- **Required action**
Both the line below containing "You are a computer-use" and the line containing "Instruction: Open the #Televisa hashtag", along with every line between them, should be repeated exactly; no other line belongs in the answer.

- **Available records**
= Beginning of Section =

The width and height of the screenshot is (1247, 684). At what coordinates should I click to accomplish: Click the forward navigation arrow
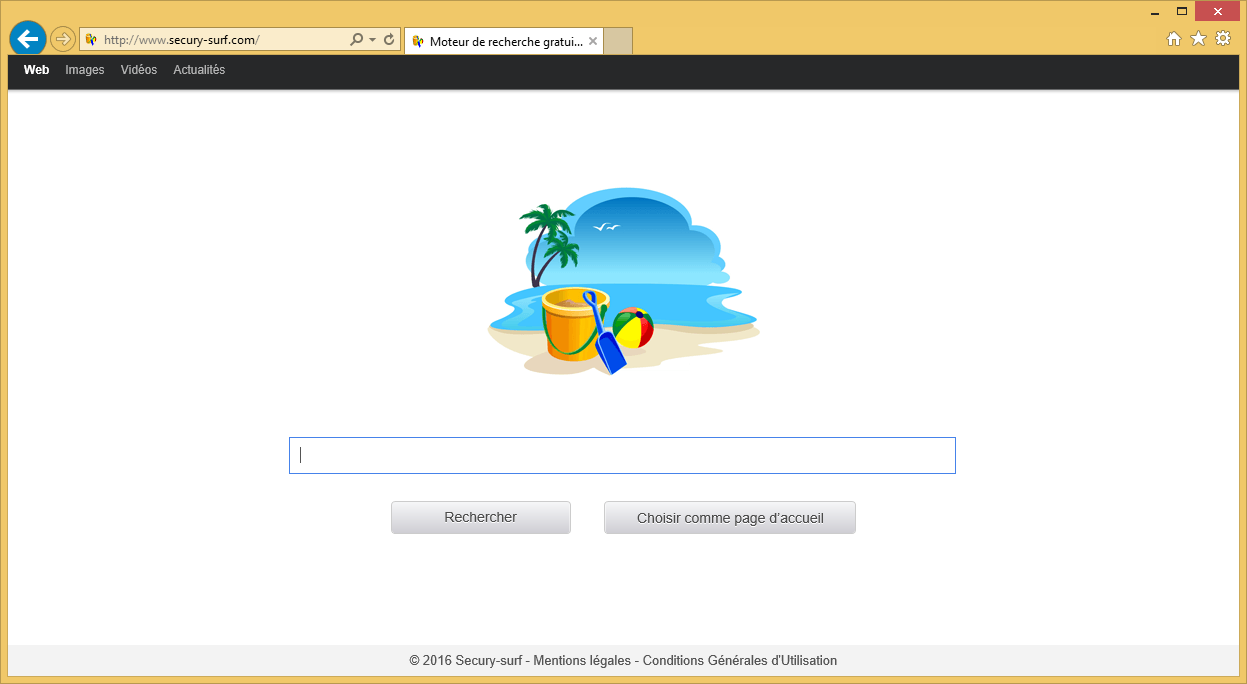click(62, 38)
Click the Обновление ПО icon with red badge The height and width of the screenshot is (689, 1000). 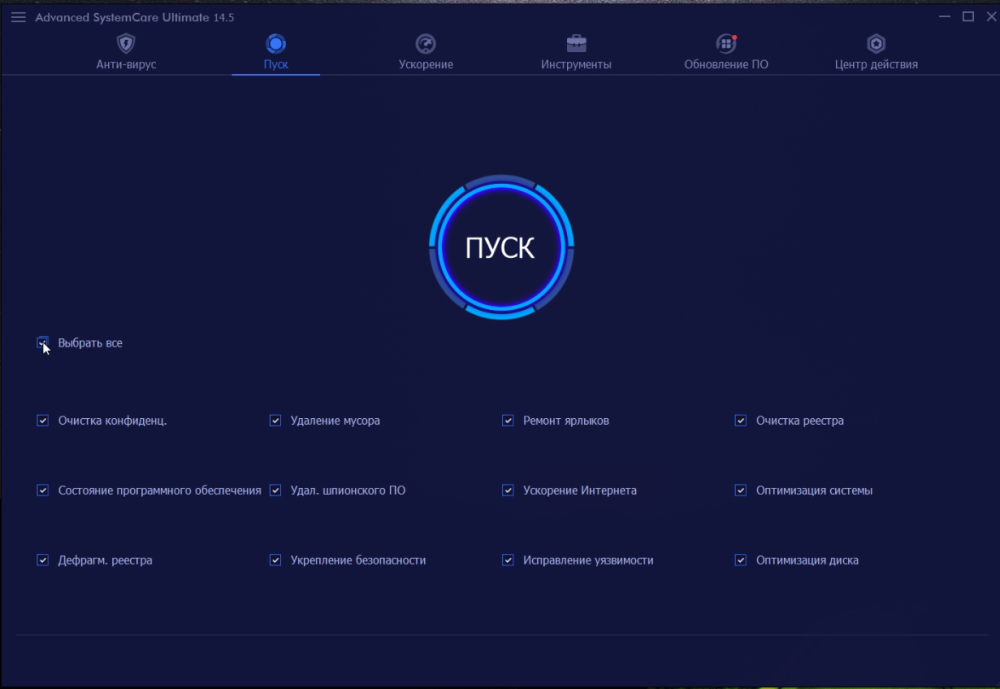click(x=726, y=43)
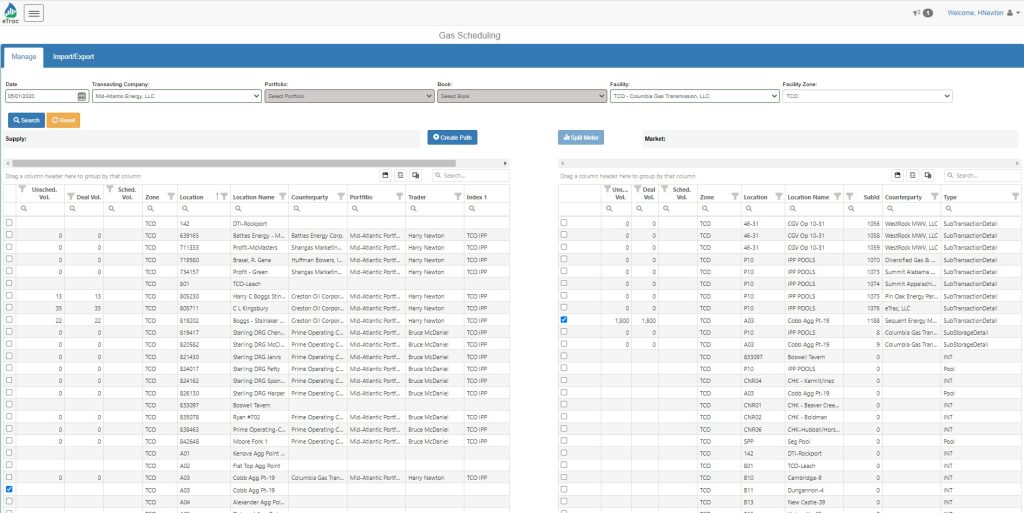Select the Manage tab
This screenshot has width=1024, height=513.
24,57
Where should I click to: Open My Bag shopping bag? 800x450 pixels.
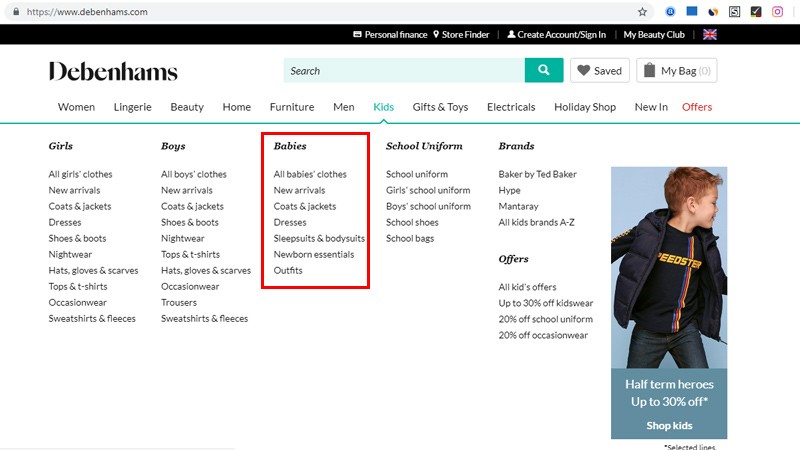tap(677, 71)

= End of Section =
= Beginning of Section =

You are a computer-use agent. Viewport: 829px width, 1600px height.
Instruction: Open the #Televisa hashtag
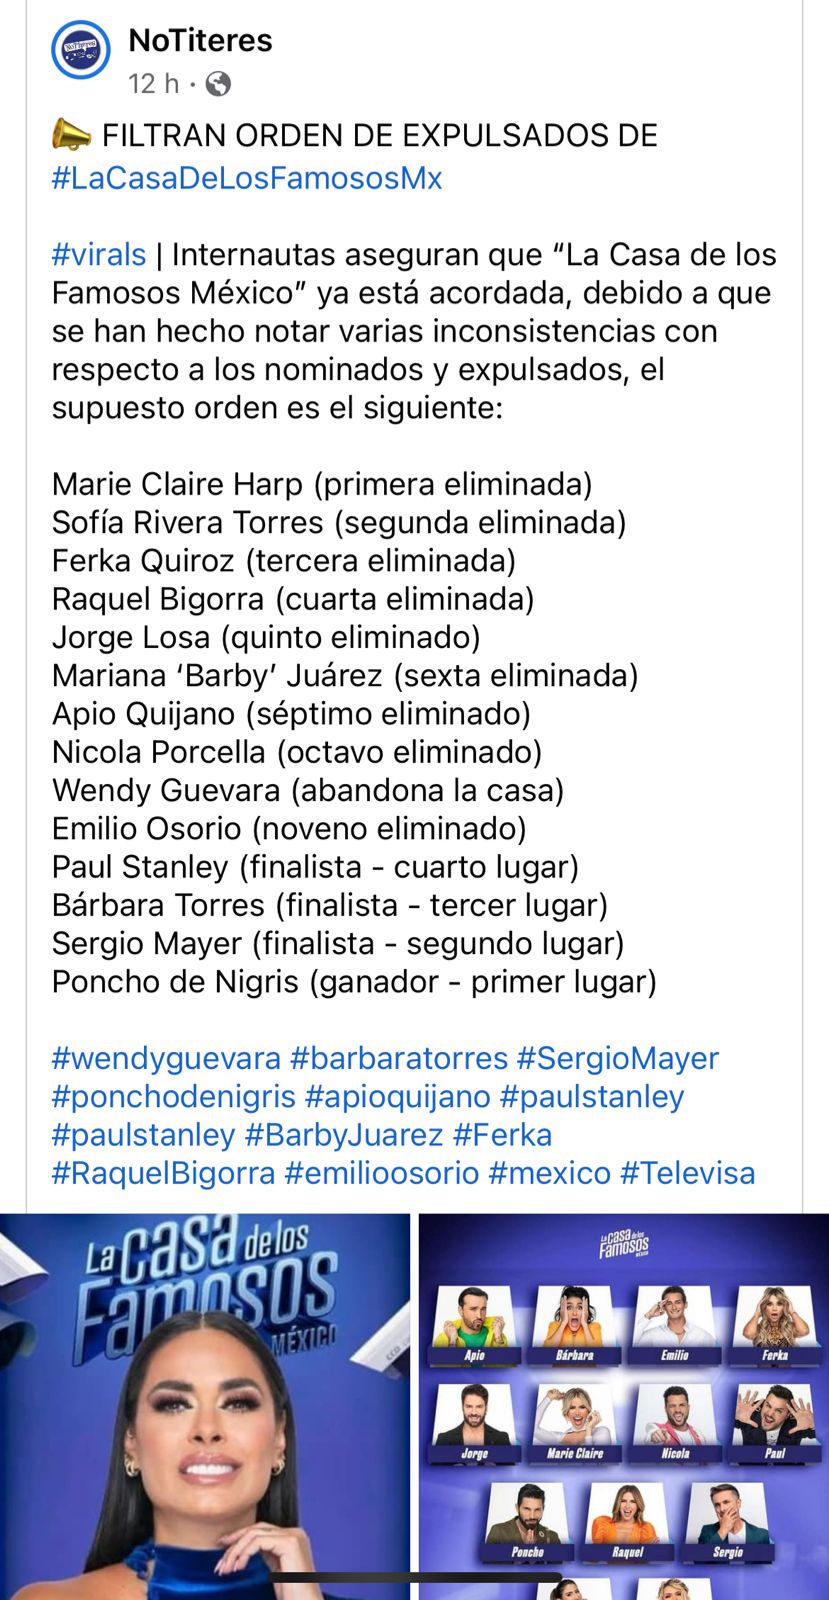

= End of Section =

- **Exercise response**
You are a computer-use agent. Viewport: 829px width, 1600px height.
Instruction: Open the #Televisa hashtag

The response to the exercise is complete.